[What is needed] Every entry, exactly as given, must be retyped.

::: Data provided

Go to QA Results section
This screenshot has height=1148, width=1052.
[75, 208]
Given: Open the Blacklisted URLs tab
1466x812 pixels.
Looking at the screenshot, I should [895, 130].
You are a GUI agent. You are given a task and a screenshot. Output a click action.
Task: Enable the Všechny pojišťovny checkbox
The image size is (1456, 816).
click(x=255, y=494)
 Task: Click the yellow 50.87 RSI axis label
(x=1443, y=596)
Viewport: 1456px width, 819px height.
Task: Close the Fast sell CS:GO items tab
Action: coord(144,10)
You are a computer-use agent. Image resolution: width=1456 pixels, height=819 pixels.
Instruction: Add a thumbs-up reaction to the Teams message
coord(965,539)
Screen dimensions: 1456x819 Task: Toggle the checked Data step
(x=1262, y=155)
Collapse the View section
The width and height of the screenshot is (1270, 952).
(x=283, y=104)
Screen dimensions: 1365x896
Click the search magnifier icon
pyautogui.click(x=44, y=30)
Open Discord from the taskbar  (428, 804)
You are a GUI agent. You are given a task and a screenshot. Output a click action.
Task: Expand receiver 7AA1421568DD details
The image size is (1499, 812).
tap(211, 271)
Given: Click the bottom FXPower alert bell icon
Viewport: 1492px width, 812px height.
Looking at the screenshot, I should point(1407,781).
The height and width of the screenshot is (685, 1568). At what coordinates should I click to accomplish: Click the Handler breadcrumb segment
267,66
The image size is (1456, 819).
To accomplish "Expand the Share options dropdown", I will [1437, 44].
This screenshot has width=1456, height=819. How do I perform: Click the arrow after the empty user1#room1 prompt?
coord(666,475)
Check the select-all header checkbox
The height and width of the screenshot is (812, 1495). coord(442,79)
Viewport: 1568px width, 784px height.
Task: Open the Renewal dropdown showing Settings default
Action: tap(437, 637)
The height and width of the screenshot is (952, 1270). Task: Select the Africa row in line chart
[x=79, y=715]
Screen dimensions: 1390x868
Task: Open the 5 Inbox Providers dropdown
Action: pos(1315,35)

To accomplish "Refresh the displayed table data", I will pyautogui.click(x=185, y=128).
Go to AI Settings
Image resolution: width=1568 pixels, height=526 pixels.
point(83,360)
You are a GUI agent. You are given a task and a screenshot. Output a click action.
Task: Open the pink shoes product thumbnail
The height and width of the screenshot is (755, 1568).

::::::

[Exercise response]
Go to QA Results section
This screenshot has height=1148, width=1052.
[75, 208]
Given: Open the Blacklisted URLs tab
1466x812 pixels.
Looking at the screenshot, I should [895, 130].
You are a GUI agent. You are given a task and a screenshot. Output a click action.
Task: Enable the Všechny pojišťovny checkbox
The image size is (1456, 816).
click(x=255, y=494)
 Task: Click the yellow 50.87 RSI axis label
(x=1443, y=596)
Viewport: 1456px width, 819px height.
Task: Close the Fast sell CS:GO items tab
Action: coord(144,10)
You are a computer-use agent. Image resolution: width=1456 pixels, height=819 pixels.
Instruction: Add a thumbs-up reaction to the Teams message
coord(965,539)
Screen dimensions: 1456x819 Task: Toggle the checked Data step
(x=1262, y=155)
Collapse the View section
The width and height of the screenshot is (1270, 952).
(x=283, y=104)
Screen dimensions: 1365x896
Click the search magnifier icon
pyautogui.click(x=44, y=30)
Open Discord from the taskbar  (428, 804)
You are a GUI agent. You are given a task and a screenshot. Output a click action.
Task: Expand receiver 7AA1421568DD details
The image size is (1499, 812).
tap(211, 271)
Given: Click the bottom FXPower alert bell icon
Viewport: 1492px width, 812px height.
Looking at the screenshot, I should point(1407,781).
The height and width of the screenshot is (685, 1568). At what coordinates should I click to accomplish: Click the Handler breadcrumb segment
267,66
The image size is (1456, 819).
To accomplish "Expand the Share options dropdown", I will [1437, 44].
This screenshot has width=1456, height=819. How do I perform: Click the arrow after the empty user1#room1 prompt?
coord(666,475)
Check the select-all header checkbox
The height and width of the screenshot is (812, 1495). coord(442,79)
Viewport: 1568px width, 784px height.
Task: Open the Renewal dropdown showing Settings default
Action: tap(437, 637)
The height and width of the screenshot is (952, 1270). Task: Select the Africa row in line chart
[x=79, y=715]
Screen dimensions: 1390x868
Task: Open the 5 Inbox Providers dropdown
Action: pos(1315,35)

To accomplish "Refresh the displayed table data", I will pyautogui.click(x=185, y=128).
Go to AI Settings
Image resolution: width=1568 pixels, height=526 pixels.
point(83,360)
You are a GUI agent. You are given a task and a screenshot. Output a click action.
Task: Open the pink shoes product thumbnail
The height and width of the screenshot is (755, 1568).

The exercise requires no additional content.